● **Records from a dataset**
**********

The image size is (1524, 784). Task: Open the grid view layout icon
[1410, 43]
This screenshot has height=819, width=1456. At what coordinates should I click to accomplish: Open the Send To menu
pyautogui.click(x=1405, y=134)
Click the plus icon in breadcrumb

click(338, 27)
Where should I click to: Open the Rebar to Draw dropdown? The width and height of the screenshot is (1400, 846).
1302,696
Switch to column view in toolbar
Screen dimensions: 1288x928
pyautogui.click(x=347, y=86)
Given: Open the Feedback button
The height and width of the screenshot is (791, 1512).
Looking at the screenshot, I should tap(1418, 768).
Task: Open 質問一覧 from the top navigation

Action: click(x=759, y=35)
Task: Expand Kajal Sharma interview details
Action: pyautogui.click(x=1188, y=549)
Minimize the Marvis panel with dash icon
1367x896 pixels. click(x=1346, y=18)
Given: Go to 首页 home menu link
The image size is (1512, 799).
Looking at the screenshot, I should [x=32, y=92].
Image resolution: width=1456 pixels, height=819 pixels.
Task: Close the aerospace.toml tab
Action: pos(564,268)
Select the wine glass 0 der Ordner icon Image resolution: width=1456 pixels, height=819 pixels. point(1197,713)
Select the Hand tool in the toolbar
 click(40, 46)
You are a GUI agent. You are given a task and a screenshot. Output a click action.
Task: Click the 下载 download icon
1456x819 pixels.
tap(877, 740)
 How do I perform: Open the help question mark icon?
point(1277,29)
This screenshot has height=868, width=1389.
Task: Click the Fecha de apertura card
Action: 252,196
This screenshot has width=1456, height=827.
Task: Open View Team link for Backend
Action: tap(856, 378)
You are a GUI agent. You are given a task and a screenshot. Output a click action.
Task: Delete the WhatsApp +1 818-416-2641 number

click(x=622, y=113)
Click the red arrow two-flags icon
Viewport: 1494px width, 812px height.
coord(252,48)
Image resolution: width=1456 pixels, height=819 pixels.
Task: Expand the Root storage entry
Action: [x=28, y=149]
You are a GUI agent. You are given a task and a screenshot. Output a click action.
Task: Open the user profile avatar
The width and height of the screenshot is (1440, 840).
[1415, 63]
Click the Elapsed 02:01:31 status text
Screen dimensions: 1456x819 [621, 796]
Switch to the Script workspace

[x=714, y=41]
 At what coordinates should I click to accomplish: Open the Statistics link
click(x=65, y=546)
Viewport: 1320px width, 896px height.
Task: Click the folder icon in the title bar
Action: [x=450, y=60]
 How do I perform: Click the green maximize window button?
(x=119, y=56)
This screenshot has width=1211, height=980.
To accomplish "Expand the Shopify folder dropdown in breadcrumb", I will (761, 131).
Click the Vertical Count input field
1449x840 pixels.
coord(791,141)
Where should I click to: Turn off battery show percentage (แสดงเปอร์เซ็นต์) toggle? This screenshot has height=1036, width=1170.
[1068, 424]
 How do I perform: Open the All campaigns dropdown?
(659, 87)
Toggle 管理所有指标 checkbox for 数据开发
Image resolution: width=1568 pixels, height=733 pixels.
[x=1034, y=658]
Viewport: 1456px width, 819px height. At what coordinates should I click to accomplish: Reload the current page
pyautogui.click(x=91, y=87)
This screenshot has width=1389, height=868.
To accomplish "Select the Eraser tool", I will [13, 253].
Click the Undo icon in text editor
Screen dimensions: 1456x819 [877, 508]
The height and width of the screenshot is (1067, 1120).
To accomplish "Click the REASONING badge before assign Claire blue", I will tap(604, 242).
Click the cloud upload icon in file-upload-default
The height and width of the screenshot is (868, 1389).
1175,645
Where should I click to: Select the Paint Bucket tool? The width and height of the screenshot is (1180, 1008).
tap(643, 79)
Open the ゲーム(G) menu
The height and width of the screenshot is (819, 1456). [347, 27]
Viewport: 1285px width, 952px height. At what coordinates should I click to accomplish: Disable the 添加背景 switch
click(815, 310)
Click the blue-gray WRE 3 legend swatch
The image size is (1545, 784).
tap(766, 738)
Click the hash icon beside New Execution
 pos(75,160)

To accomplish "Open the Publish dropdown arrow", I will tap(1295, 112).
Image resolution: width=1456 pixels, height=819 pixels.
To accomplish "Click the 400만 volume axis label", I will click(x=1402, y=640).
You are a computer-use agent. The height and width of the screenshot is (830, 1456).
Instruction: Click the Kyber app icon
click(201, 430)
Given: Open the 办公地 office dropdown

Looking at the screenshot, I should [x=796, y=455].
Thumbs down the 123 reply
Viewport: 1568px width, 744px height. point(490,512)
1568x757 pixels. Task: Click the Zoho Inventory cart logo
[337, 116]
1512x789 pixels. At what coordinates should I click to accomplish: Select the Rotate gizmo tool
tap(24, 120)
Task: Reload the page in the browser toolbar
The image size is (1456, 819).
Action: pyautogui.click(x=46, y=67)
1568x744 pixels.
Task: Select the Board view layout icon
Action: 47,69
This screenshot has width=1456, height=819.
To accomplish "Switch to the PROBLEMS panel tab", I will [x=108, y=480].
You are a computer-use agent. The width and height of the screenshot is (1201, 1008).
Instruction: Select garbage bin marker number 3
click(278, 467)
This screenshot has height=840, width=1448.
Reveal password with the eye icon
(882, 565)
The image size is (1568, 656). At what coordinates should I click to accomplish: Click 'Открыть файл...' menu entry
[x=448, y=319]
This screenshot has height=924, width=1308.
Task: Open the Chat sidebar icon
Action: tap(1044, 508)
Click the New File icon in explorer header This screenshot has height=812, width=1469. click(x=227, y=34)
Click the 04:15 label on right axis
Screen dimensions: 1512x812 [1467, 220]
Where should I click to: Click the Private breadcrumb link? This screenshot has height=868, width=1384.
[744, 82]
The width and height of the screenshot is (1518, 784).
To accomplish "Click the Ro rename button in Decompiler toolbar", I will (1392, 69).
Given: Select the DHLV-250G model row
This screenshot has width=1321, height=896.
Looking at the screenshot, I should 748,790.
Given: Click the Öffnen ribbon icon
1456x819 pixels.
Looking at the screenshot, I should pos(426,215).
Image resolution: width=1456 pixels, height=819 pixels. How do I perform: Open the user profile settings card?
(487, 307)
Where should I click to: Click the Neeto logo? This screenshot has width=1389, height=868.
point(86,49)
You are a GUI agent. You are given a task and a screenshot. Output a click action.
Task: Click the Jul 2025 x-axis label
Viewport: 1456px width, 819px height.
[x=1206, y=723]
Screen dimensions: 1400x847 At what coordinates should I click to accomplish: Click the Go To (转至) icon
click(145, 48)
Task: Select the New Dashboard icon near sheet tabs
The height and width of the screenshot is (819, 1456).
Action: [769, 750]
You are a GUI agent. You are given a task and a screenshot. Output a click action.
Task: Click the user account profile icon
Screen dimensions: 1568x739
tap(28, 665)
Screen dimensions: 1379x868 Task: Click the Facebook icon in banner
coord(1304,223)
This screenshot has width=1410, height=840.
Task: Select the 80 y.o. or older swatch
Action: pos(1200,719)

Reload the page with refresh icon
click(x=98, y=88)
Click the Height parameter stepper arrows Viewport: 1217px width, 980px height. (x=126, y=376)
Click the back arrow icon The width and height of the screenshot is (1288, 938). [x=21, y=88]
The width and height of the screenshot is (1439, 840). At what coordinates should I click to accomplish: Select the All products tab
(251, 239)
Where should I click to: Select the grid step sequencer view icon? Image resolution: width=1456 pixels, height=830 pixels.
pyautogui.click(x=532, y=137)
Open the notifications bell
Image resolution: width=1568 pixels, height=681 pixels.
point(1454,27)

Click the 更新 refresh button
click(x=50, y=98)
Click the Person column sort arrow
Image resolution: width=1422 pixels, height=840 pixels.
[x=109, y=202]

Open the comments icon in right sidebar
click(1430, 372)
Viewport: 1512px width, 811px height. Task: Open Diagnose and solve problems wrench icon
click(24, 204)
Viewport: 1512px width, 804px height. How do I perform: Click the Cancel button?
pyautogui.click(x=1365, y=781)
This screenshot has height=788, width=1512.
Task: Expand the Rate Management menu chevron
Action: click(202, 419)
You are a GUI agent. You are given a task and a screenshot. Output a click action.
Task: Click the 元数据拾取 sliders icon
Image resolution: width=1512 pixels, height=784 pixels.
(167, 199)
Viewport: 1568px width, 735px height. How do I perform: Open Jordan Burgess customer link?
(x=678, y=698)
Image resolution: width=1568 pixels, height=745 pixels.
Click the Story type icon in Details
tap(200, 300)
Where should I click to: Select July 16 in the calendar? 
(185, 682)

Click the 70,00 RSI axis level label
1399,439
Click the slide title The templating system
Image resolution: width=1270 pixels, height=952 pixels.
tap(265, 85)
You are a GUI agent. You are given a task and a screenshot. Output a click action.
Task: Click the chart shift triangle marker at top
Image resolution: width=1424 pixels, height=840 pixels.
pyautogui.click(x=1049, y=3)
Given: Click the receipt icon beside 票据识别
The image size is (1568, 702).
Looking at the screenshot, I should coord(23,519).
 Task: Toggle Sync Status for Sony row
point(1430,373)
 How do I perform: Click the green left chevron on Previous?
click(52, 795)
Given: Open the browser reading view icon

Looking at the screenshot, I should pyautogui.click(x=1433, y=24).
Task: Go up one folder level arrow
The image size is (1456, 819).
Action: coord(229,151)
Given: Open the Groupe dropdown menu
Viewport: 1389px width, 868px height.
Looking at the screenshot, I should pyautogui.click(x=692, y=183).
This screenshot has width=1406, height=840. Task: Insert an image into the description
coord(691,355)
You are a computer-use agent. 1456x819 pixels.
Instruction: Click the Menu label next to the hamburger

**********

● **Task requirements**
Please retype, without any change, the line containing "Task: Go up one folder level arrow" and every line after it to the end of the entries above, and only those.

● **Answer to the problem**
Task: Go up one folder level arrow
The image size is (1456, 819).
Action: coord(229,151)
Given: Open the Groupe dropdown menu
Viewport: 1389px width, 868px height.
Looking at the screenshot, I should pyautogui.click(x=692, y=183).
This screenshot has width=1406, height=840. Task: Insert an image into the description
coord(691,355)
You are a computer-use agent. 1456x819 pixels.
Instruction: Click the Menu label next to the hamburger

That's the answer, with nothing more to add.